### STUDY MATERIAL
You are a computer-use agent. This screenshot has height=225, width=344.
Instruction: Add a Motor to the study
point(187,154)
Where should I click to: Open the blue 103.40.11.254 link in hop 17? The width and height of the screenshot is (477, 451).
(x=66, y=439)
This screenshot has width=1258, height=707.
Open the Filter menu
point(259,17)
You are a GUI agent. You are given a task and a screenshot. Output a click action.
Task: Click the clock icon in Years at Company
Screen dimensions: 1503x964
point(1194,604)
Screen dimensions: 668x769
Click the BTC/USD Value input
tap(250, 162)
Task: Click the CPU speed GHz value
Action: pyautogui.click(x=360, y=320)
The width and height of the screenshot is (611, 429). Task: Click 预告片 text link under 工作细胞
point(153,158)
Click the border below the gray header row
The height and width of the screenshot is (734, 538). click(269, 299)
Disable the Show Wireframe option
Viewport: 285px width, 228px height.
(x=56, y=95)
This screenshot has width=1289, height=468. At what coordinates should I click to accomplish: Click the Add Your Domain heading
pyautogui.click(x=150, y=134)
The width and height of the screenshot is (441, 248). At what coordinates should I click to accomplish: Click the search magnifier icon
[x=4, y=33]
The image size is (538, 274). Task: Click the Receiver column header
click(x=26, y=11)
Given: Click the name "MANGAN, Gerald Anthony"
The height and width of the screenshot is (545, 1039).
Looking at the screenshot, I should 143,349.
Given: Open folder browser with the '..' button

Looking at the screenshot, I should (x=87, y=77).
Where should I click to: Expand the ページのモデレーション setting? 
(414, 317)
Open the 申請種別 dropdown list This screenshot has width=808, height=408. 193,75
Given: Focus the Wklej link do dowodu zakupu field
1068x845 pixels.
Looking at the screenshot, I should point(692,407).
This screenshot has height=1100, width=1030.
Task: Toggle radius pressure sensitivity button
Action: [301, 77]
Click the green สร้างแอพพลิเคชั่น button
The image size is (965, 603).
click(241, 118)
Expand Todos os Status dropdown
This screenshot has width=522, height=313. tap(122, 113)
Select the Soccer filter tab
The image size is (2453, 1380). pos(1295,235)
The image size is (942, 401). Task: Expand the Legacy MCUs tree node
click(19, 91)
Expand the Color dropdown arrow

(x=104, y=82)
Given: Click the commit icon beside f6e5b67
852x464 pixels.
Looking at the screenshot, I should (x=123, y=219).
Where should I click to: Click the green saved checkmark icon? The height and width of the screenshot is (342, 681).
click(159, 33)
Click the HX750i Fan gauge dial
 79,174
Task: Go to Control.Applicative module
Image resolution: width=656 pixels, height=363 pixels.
######
• _TASK DIRECTIONS_
Each line of the records that holds the word "agent" should be copied out.

• _EXERCISE SOLUTION_
You are a computer-use agent. This screenshot has height=225, width=344.
You are a GUI agent. You are given a task and a screenshot. Output a click action.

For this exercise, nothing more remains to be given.